De vrouw kon op de stelling van de man dat een inruil heeft plaatsgevonden (dat wil zeggen dat de vrouw de Touareg heeft ingeruild voor een andere auto, met bijbetaling door de garage van een bedrag) ook niet volstaan met het enkele verweer dat er geen inruil was. Zij had dit verweer bijvoorbeeld kunnen onderbouwen door overlegging van een verklaring van beëindiging van de verplichte autoverzekering of een verklaring dat zij voor de door haar beweerde aankoop van de Fiat Stilo een nieuwe autoverzekering moest aangaan (in plaats van de bestaande verzekering over te sluiten). Aldus dient de vrouw zoals het hof in het tussenarrest van 2 juli 2019 heeft geoordeeld uit hoofde van overbedeling nog een bedrag van € 12.000,-- aan de man te vergoeden.
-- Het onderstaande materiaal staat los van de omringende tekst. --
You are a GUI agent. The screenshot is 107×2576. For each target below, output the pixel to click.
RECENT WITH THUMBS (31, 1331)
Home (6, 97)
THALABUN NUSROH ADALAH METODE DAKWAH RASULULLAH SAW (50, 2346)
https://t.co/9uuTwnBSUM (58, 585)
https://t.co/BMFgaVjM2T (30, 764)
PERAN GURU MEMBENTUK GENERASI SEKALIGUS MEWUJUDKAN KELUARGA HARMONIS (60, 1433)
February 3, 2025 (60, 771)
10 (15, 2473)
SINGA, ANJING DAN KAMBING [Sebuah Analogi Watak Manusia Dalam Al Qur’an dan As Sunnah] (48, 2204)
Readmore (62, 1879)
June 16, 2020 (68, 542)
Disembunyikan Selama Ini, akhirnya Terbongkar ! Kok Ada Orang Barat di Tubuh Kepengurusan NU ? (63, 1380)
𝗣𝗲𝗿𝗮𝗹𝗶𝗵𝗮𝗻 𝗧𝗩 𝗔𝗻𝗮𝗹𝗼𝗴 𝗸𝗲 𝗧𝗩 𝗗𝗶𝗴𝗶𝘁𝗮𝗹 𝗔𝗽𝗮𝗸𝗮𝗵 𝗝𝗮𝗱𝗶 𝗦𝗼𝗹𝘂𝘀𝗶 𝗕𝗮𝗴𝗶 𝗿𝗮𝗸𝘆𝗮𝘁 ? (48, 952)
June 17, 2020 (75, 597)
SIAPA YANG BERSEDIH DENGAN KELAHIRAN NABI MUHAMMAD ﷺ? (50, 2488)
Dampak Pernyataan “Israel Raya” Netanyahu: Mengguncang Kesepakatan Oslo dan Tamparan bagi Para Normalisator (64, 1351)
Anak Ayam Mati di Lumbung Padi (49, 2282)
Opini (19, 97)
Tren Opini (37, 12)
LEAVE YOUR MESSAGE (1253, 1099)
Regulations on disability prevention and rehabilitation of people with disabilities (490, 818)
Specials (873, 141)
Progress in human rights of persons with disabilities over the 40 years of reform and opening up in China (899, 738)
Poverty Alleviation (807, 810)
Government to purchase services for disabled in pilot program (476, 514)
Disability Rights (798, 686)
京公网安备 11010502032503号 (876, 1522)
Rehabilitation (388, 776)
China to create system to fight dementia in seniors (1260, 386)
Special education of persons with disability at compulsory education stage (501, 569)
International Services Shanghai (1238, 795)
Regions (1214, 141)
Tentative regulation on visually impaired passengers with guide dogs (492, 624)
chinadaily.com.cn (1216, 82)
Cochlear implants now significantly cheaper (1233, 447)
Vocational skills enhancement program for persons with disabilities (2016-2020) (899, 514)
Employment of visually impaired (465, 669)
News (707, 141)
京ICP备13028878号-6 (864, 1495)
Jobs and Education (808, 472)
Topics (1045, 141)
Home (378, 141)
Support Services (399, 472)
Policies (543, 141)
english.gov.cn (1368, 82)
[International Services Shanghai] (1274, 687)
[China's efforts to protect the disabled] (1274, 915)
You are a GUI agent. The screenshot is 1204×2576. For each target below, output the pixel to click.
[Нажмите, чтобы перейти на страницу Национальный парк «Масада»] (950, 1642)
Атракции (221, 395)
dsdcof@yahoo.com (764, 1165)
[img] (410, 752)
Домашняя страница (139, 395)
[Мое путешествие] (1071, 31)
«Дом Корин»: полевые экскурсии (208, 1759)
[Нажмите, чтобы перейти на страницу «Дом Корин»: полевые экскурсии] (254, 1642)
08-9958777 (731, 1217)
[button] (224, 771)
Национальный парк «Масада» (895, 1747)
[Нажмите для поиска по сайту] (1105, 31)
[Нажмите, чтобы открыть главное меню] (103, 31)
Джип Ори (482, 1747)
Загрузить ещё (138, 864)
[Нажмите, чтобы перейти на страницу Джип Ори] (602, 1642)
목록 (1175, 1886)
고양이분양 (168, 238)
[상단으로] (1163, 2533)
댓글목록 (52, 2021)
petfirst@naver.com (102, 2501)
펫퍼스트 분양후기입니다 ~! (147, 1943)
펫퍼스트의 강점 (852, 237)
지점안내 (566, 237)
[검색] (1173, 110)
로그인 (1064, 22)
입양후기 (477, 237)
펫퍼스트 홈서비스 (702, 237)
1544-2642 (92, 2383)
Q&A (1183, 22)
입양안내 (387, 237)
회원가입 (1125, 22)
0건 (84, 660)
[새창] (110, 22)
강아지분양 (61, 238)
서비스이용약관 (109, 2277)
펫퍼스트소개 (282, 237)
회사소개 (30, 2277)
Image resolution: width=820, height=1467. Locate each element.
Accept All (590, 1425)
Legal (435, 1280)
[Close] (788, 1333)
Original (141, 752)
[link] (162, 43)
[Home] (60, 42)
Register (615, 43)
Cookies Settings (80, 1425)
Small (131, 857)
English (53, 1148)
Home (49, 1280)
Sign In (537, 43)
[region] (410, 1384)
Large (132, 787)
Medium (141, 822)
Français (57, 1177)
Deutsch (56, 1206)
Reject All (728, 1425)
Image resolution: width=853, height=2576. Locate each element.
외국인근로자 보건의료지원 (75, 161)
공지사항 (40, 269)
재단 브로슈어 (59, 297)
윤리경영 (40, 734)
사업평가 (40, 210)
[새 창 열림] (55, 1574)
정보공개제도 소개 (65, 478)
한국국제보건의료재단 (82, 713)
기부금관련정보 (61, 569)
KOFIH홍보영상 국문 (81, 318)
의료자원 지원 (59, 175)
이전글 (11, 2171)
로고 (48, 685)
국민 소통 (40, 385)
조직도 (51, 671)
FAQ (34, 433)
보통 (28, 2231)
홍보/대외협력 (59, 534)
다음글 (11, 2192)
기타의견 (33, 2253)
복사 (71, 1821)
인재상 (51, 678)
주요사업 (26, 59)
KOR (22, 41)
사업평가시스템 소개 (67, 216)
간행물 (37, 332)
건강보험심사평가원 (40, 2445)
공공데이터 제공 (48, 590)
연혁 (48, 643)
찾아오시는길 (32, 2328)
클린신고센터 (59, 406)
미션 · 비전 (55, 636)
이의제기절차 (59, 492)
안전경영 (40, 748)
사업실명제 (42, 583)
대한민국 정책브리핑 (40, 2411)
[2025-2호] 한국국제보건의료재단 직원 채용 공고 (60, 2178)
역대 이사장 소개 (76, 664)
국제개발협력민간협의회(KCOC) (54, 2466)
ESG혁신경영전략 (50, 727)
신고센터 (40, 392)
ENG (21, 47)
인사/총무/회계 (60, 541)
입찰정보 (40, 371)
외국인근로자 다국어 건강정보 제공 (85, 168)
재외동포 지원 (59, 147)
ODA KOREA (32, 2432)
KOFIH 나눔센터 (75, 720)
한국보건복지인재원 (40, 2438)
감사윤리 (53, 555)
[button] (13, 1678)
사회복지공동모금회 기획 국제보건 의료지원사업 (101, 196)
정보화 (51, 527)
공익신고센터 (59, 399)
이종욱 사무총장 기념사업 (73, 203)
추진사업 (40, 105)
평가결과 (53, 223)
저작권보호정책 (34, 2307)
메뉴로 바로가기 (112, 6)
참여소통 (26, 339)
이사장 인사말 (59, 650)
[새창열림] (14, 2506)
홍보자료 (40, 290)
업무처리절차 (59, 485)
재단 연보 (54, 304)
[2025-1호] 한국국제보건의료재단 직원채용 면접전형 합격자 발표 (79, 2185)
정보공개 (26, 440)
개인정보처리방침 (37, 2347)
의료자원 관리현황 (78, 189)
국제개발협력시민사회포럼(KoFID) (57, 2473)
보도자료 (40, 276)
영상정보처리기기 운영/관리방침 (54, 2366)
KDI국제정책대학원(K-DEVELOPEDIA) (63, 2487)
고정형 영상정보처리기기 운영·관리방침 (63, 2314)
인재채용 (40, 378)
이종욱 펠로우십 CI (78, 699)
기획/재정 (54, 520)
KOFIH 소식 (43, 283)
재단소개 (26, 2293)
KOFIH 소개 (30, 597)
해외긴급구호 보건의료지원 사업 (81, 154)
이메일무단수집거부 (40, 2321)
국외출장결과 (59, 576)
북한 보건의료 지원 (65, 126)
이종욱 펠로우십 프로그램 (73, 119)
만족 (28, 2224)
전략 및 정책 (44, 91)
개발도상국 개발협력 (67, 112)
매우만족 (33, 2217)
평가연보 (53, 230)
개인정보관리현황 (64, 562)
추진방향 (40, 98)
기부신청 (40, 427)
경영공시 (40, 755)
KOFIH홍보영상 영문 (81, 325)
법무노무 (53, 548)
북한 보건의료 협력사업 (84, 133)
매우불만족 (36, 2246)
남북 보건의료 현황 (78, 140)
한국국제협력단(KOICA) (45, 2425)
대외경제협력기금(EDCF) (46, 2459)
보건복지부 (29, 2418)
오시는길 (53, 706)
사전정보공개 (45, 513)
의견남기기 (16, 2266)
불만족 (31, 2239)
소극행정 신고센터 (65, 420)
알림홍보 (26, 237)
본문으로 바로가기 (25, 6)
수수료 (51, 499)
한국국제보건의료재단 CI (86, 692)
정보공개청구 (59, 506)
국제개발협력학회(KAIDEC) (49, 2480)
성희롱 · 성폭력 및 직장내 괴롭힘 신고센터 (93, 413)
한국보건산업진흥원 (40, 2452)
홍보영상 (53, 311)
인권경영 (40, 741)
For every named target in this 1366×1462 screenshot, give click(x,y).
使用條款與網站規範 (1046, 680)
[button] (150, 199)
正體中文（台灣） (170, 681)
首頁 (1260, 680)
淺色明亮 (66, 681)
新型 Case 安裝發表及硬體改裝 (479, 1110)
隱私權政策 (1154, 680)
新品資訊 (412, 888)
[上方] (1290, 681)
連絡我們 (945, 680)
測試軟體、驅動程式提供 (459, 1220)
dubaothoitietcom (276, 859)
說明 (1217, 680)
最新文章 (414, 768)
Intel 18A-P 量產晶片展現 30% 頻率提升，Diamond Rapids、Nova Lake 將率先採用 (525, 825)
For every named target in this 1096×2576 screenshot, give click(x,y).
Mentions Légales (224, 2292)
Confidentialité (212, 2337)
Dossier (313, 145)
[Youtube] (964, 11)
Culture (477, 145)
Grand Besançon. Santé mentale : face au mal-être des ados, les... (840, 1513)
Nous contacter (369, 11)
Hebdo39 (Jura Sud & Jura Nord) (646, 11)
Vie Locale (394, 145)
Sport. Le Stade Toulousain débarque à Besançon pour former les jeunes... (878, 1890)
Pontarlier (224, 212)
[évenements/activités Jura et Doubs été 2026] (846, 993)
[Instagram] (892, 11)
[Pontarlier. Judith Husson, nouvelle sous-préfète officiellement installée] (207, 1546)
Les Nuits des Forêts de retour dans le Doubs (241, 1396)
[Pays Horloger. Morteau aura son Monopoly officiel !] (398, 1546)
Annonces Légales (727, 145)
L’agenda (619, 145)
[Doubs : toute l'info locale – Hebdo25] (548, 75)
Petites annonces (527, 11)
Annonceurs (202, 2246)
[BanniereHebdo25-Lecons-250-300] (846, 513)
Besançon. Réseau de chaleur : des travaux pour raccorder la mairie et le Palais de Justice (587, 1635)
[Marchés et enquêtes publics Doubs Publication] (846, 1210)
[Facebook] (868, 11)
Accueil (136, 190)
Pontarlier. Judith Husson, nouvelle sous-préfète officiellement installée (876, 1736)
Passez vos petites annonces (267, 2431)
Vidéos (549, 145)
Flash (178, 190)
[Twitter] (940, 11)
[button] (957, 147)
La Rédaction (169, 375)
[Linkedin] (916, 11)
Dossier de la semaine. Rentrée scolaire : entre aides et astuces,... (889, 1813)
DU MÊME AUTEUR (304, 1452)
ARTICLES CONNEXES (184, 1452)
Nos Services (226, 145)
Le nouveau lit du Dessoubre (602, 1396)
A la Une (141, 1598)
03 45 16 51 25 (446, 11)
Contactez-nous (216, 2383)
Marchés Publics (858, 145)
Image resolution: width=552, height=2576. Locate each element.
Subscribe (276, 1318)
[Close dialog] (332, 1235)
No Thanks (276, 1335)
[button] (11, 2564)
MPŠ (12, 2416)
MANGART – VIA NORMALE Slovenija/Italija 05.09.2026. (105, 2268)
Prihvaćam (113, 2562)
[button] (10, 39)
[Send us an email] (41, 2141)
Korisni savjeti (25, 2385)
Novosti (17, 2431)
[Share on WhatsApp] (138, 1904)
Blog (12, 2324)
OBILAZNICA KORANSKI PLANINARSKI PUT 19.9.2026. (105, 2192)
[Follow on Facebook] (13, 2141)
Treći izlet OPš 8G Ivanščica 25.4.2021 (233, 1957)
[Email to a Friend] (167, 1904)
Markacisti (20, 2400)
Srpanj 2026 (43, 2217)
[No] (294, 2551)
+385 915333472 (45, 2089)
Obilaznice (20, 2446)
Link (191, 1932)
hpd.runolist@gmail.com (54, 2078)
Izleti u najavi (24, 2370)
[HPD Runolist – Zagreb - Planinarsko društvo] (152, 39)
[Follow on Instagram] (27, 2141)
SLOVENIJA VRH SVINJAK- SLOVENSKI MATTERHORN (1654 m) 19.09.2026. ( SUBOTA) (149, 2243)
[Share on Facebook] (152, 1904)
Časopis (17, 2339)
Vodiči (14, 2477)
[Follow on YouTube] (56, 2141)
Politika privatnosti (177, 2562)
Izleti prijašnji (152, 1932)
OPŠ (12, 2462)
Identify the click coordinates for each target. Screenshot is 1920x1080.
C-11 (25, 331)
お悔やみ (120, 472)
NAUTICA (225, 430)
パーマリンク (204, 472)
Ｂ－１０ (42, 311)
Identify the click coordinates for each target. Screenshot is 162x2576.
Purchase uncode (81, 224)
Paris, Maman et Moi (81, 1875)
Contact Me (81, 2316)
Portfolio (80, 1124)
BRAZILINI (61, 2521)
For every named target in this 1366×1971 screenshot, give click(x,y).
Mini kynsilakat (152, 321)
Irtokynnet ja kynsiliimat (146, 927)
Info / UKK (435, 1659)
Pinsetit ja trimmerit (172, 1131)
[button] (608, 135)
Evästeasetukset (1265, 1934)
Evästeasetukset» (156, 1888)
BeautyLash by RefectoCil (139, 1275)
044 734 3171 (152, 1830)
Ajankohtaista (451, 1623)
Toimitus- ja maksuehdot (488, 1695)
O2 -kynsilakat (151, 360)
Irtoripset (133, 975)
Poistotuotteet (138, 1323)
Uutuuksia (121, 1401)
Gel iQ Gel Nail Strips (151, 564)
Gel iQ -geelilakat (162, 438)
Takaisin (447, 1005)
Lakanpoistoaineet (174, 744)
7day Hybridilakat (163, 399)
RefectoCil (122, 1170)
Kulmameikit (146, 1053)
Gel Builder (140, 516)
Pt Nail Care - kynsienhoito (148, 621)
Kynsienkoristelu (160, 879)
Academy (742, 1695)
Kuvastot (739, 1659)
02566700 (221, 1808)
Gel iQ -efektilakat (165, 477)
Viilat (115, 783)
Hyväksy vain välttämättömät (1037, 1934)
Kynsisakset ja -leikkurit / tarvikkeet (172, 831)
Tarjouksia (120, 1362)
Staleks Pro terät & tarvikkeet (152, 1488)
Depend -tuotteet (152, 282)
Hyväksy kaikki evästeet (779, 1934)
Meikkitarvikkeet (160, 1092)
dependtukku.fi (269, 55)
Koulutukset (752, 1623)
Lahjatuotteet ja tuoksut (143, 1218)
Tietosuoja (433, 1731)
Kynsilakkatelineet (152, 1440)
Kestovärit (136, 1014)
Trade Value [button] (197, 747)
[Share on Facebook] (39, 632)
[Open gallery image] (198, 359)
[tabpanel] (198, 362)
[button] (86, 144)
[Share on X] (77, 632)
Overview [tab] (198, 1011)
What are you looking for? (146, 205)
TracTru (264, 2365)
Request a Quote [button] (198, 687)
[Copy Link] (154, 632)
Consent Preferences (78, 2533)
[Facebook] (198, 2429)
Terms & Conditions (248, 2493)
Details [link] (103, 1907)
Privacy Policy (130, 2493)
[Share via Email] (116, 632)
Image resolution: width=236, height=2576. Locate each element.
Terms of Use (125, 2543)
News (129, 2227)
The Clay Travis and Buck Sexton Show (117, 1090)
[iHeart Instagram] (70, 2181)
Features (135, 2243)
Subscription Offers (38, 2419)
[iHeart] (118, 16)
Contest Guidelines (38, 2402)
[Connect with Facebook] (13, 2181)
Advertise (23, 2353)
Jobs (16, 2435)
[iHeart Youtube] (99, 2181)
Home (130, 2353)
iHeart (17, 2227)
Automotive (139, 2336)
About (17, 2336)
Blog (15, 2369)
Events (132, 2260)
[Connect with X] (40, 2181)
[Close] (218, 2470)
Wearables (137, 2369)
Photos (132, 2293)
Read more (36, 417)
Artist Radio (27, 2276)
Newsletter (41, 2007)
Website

Het verzoek van de vrouw om een nieuwe zitting zal worden afgewezen. Partijen zijn voldoende in de gelegenheid gesteld hun standpunten naar voren te brengen (de vrouw voert ook niet aan dat dit niet het geval zou zijn; zij beroept zich er alleen op dat over, samengevat, de auto nog niet zou zijn beslist, hetgeen wel het geval is).
12.9.
De vrouw heeft bewijs aangeboden van haar stellingen onder andere door het horen van getuigen. Het door de vrouw gedane bewijsaanbod is niet voldoende specifiek en/of niet ter zake dienend, zodat het
hofdaaraan voorbijgaat.
12.10.
Het
hofzal, nu partijen voormalige echtgenoten zijn, de proceskosten compenseren in die zin dat iedere partij de eigen kosten draagt.

13.De uitspraak

Het hof:
vernietigt het vonnis van de rechtbank Zeeland-West-Brabant, zittingsplaats Middelburg, van 21 januari 2015 voor wat betreft de beslissingen ten aanzien van de inboedel en de Volkswagen Touareg;
en in zoverre opnieuw rechtdoende:
bepaalt dat de vrouw uit hoofde van overbedeling ter zake van de inruil van de Volkswagen Touareg een bedrag van € 12.000,-- aan de man dient te vergoeden;
wijst alsnog af de door de vrouw gevorderde verdeling van de inboedel;
compenseert de proceskosten, in die zin dat iedere partij de eigen kost draagt.
Dit arrest is gewezen door mrs. G.J. Vossestein, M.J. van Laarhoven en M.A. Ossentjuk en is in het openbaar uitgesproken door de rolraadsheer op 26 november 2019.